• Given task: From the entries below, copy each line that contains the string "height".

(Records)
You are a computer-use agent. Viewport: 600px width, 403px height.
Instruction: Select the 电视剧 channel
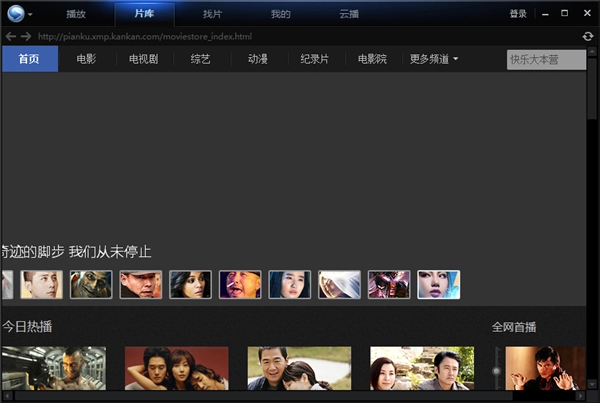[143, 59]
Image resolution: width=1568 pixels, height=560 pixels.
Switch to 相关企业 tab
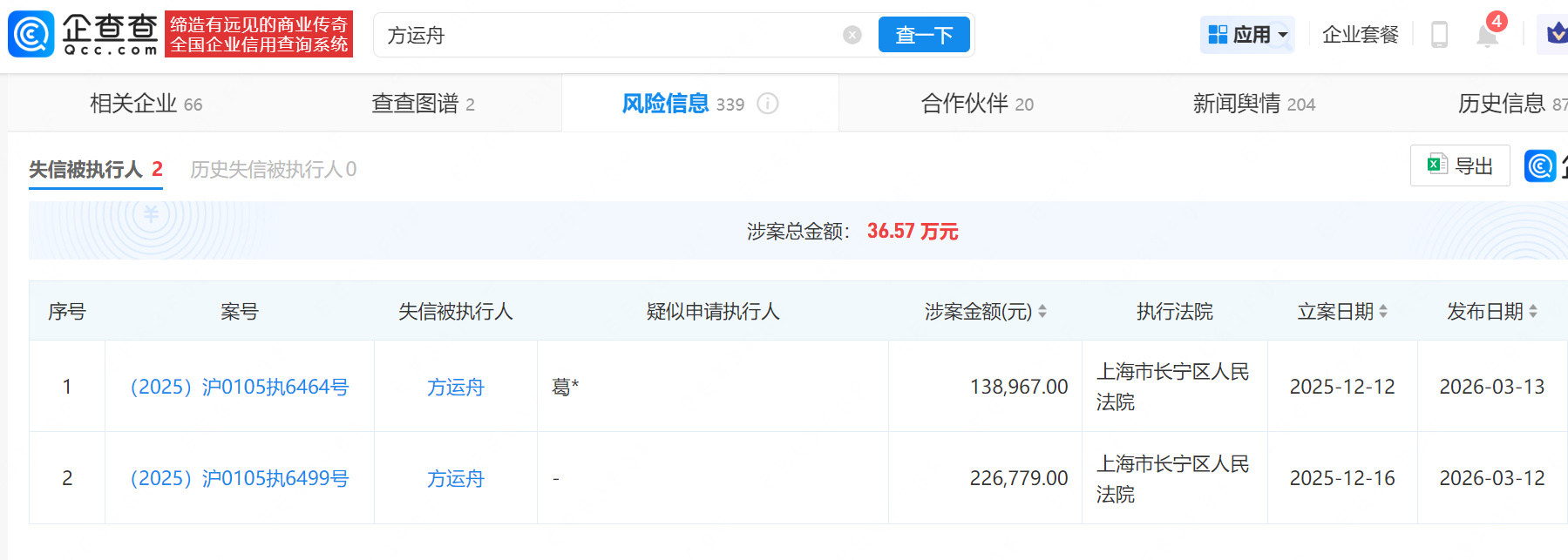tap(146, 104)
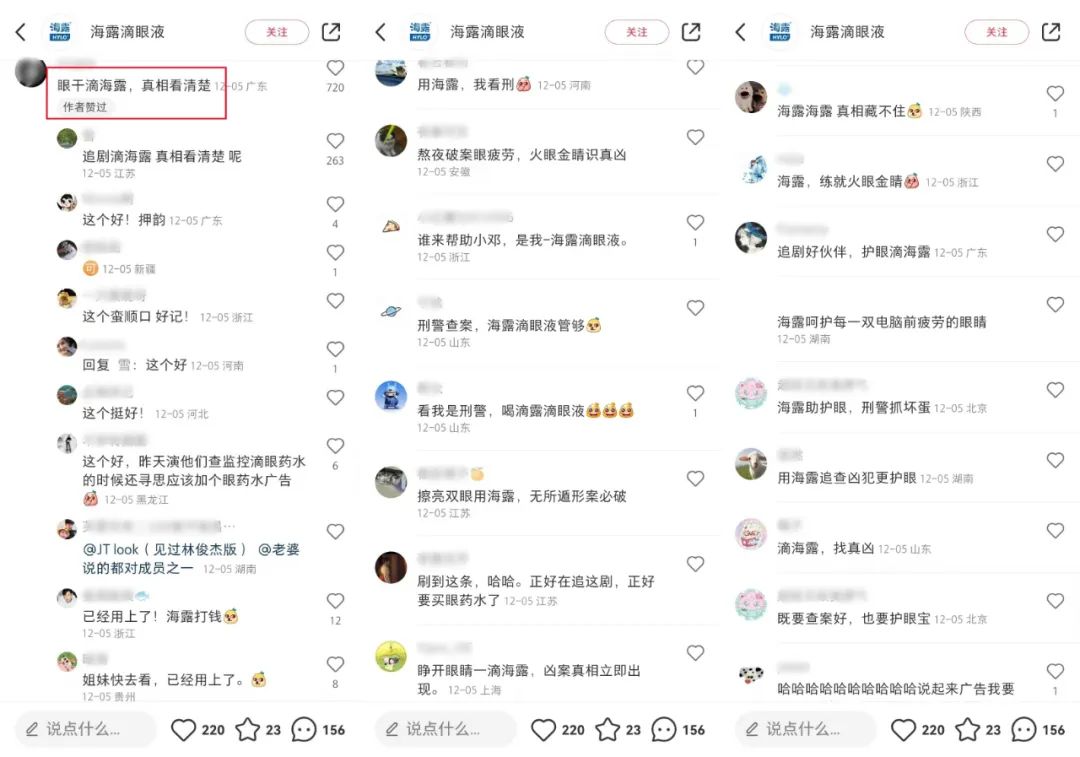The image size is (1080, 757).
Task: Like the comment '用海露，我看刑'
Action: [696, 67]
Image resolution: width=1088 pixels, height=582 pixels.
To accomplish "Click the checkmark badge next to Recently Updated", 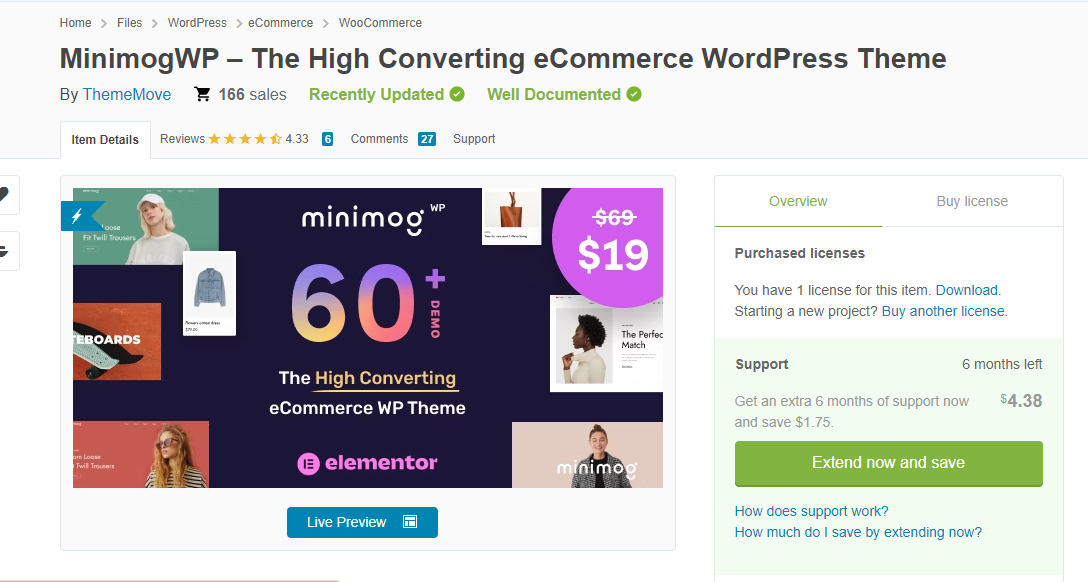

• Full output:
You are a computer-use agent. Viewport: 600px width, 403px height.
Image resolution: width=1568 pixels, height=560 pixels.
Image resolution: width=1088 pixels, height=582 pixels.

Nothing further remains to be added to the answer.